The following link leads to an article written by Roger Pilon who is vice president for legal affairs at the Cato Institute and director of Cato's Center for Constitutional Studies. This article was published in the April 7, 2010 issue of the Wall Street Journal.
This article was written as a response to several advertisements from religious organizations that depict federal spending in a moral light. Some highlights Roger’s article are as follows:
"We the People" constituted ourselves for the several reasons set forth in our Constitution's Preamble, but chief among those — the reason we fought for our independence — was to "secure the Blessings of Liberty to ourselves and our Posterity." Yet nowhere today is that liberty more in jeopardy than in a federal budget that reduces us all, in so many ways, to government dependents.
The ads' signers imagine that the Good Samaritan parable instructs us to attend to the afflicted through the coercive government programs of the modern welfare state. It does not. The Good Samaritan is virtuous not because he helps the fallen through the force of law but because he does so voluntarily, which he can do only if he has the right to freely choose the good, or not.
Americans are a generous people. They will help the less fortunate if left free to do so. What they resent is being forced to do good — and in ways that are not only inefficient but impose massive debts upon their children. That's not the way free people help the young and less fortunate.

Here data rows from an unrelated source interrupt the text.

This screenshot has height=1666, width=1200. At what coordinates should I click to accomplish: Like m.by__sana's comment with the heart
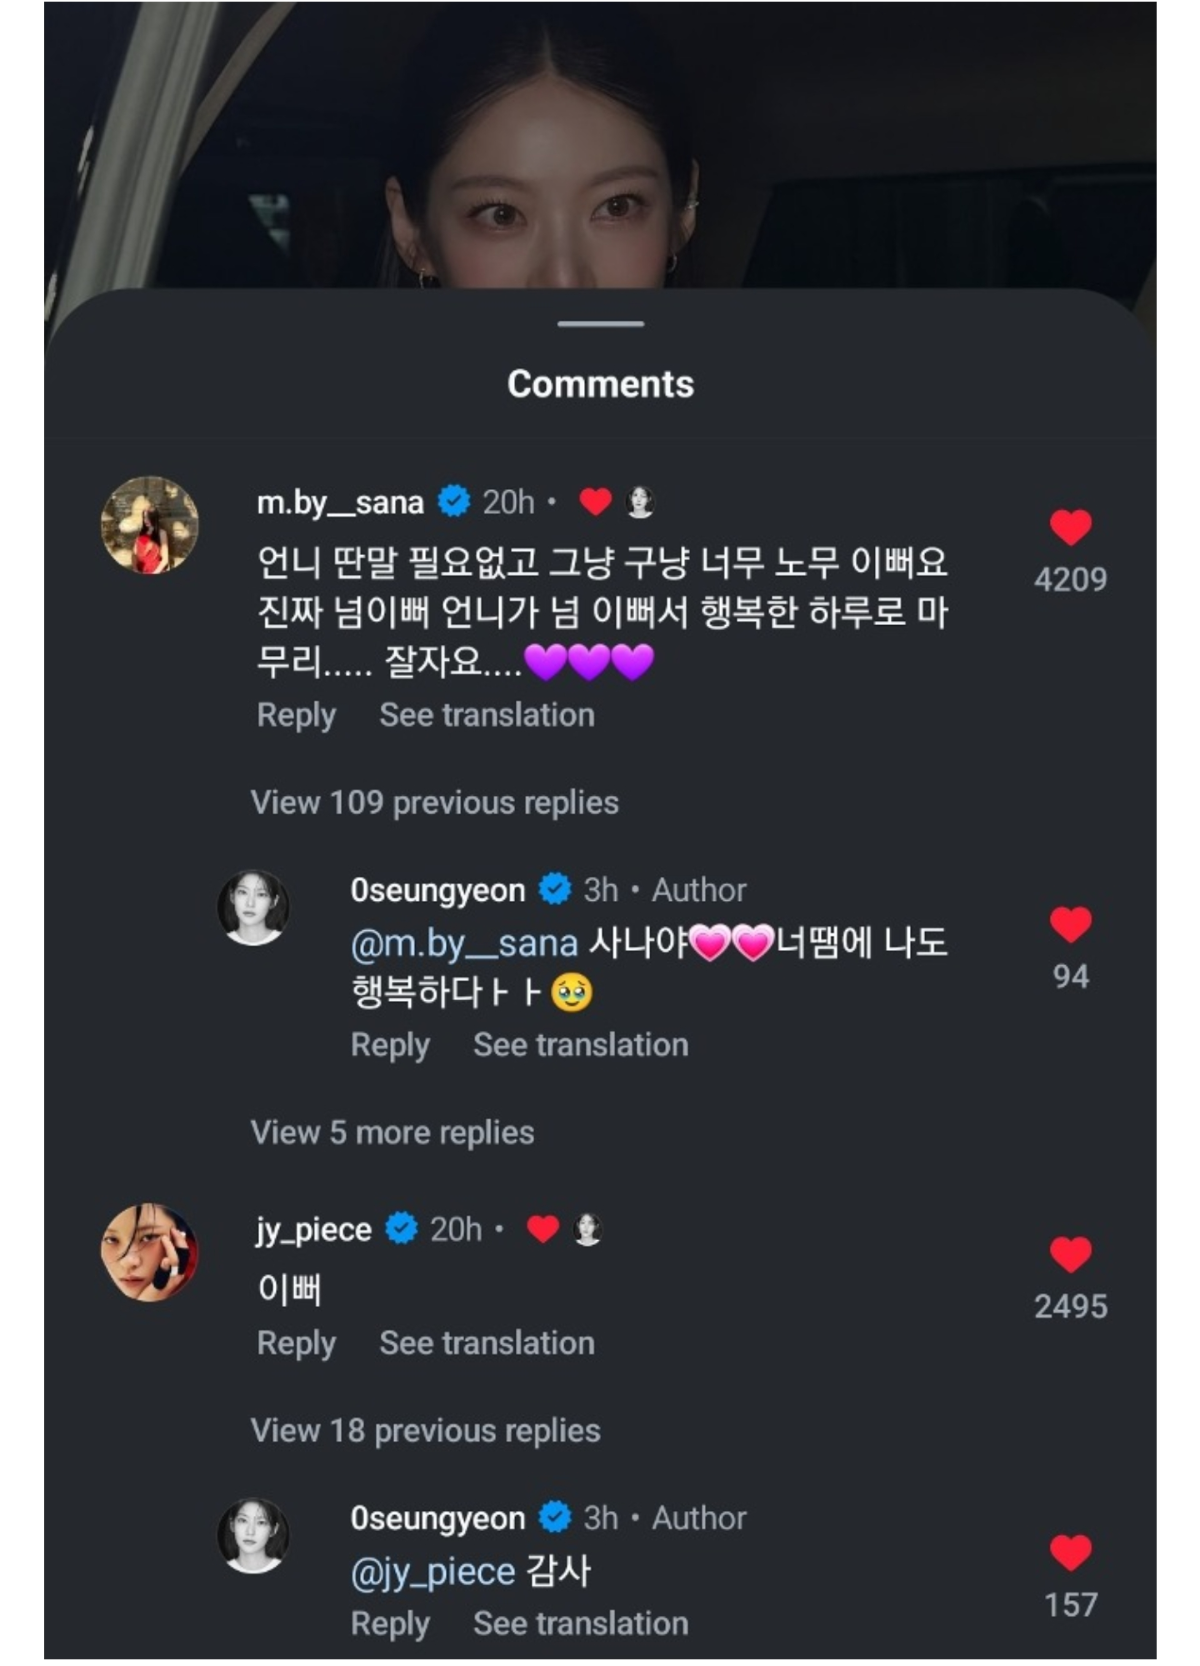(x=1070, y=528)
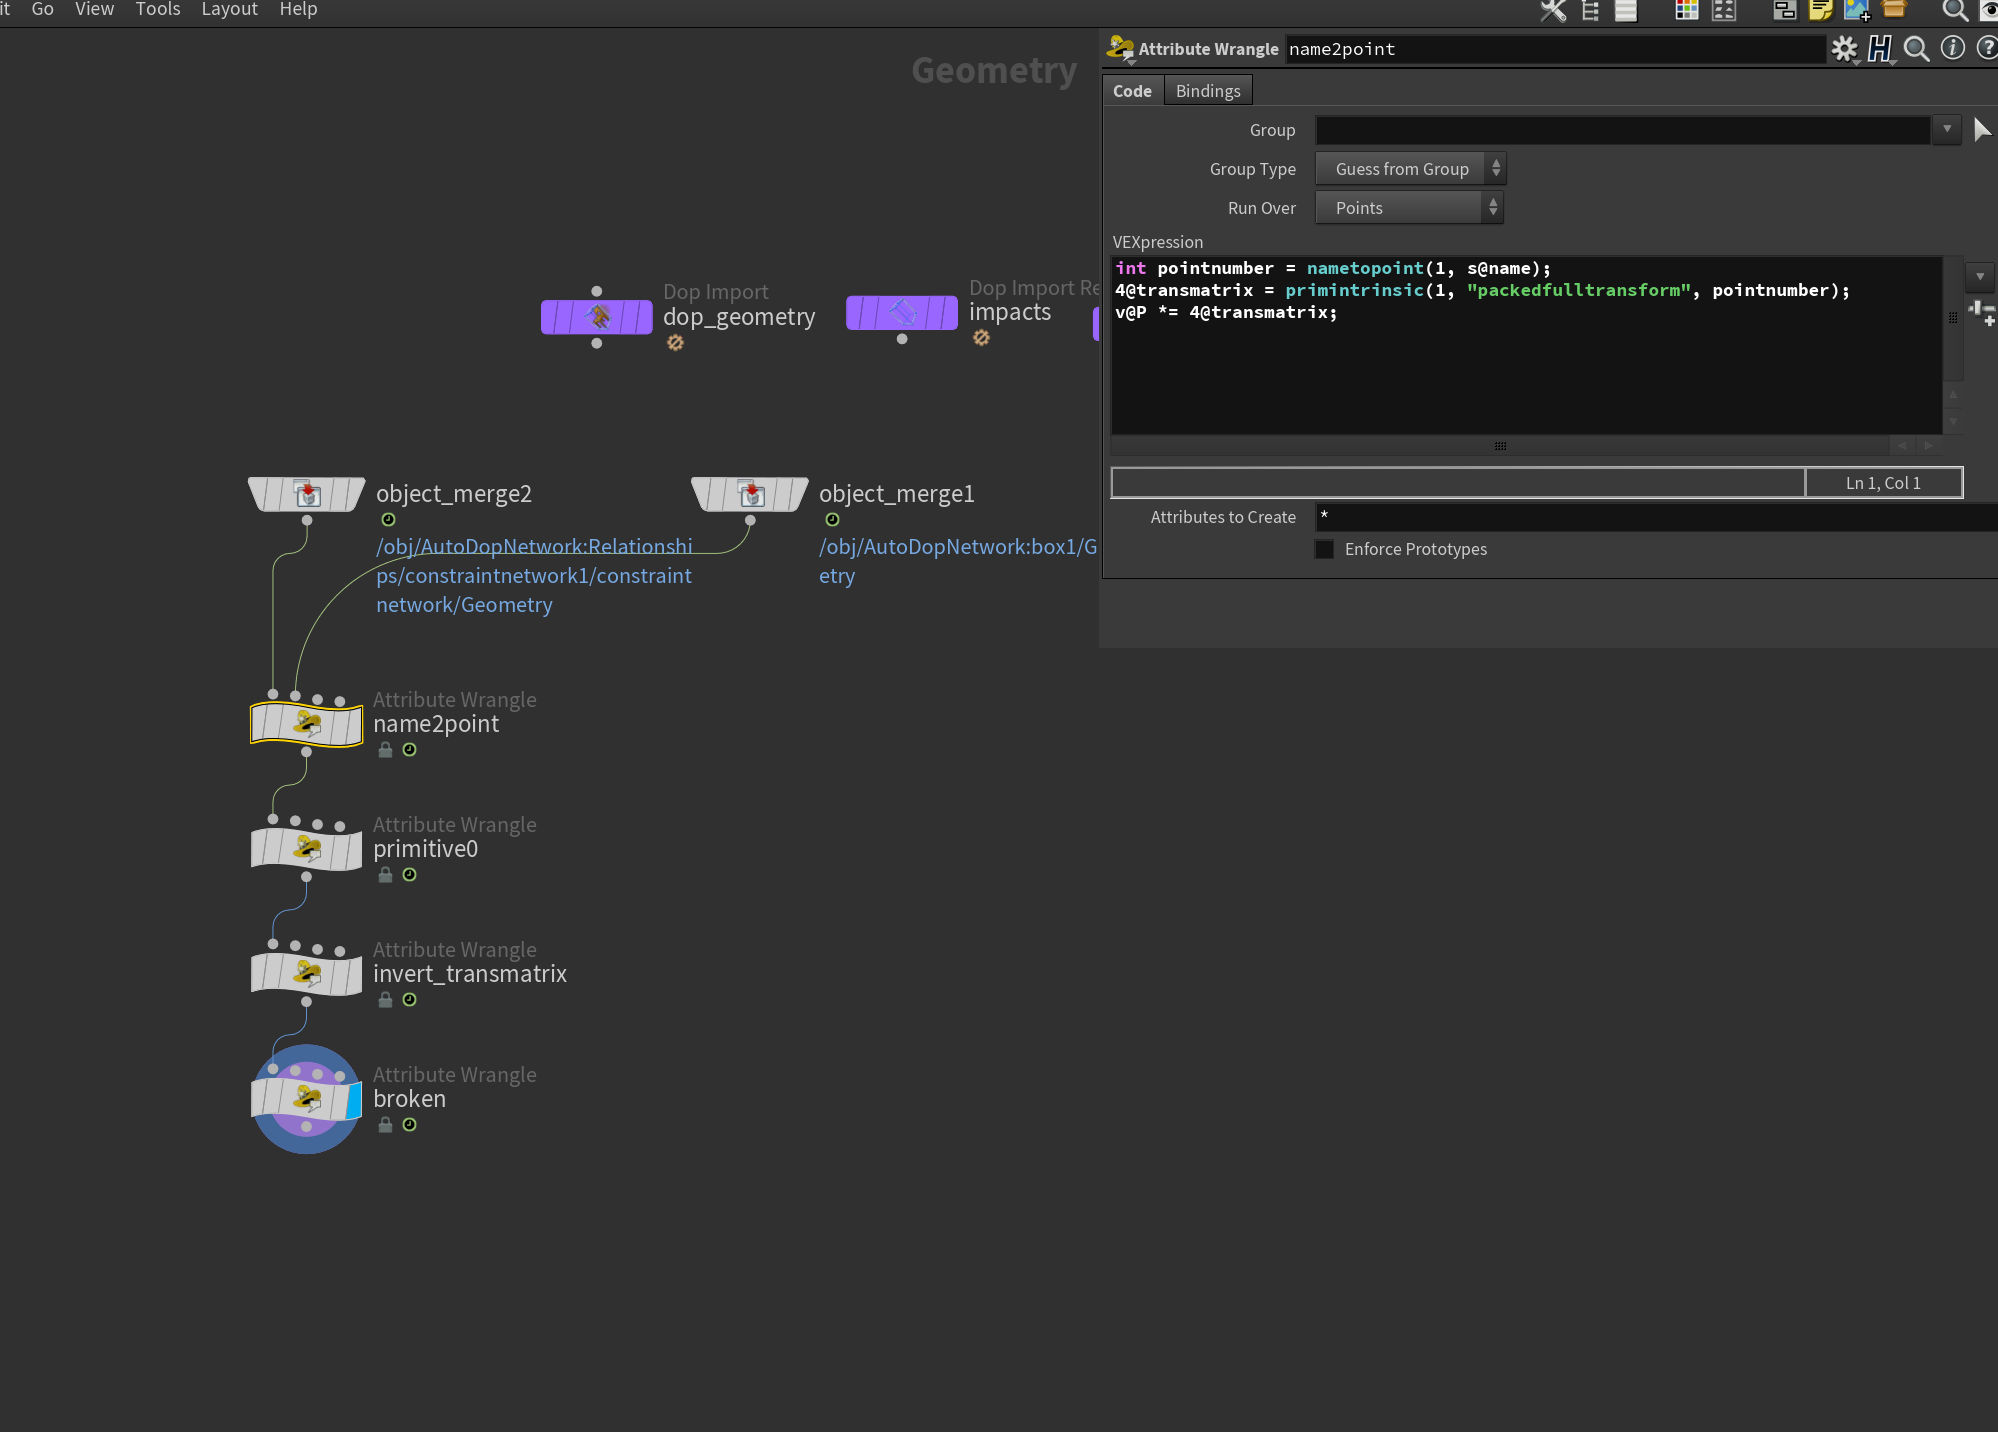Click the object_merge1 path link
The height and width of the screenshot is (1432, 1998).
[x=957, y=547]
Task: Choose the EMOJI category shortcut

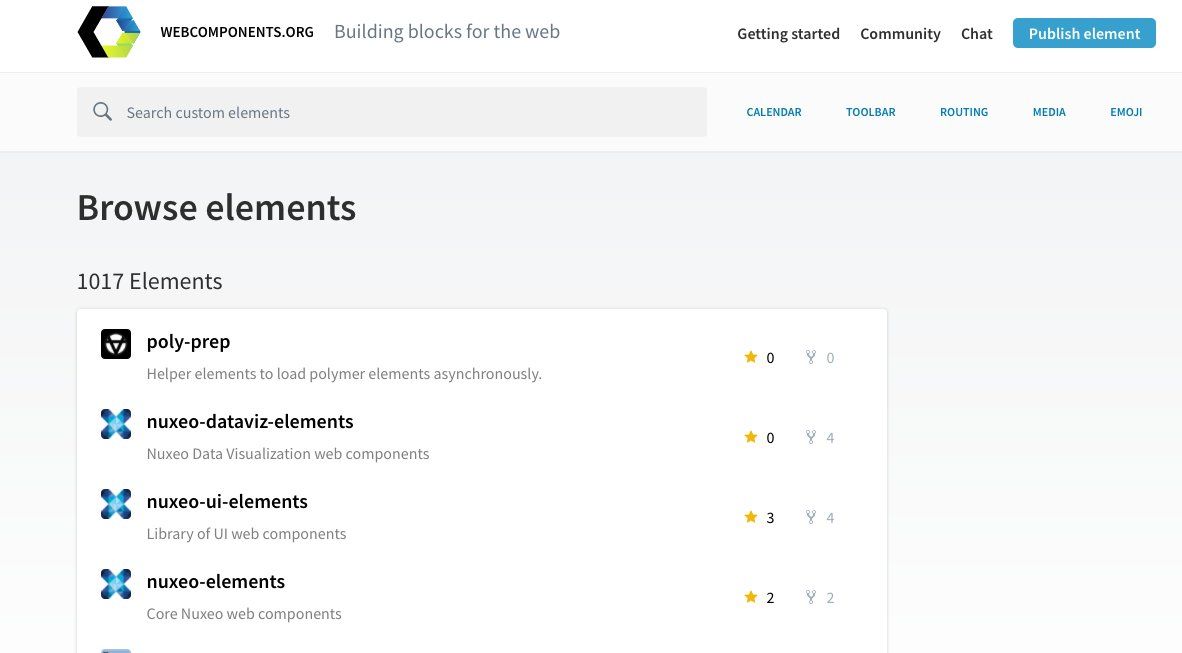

And it's not as if we were bereft of a plan for determining our priorities as a nation. Our Constitution does that quite nicely. It authorizes a focused but limited public sector, enabling a vast private sector of liberty. But early 20th-century Progressives — politicians and intellectuals alike — deliberately shifted that balance. Today the federal government exercises vast powers never granted to it, restricting liberties never surrendered. It's all reflected in the federal budget, the redistributive elements of which speak to nothing so much as theft — and that's immoral.
This article illustrates the basic political struggle of our modern society. Over time a moral standard has been assigned to government spending. This has lead to the current great divide between our citizens. Advocates for big government view spending as a necessary moral action that can right all of the wrongs perceived in society. Therefore in their minds anyone who opposes government spending is evil.
There is nothing virtuous about being forced to provide charity. For charity to be truly virtuous it must be voluntary and personal. The great hypocrisy in the belief of government spending as a moral obligation is the fact that it is immoral to take another person’s property.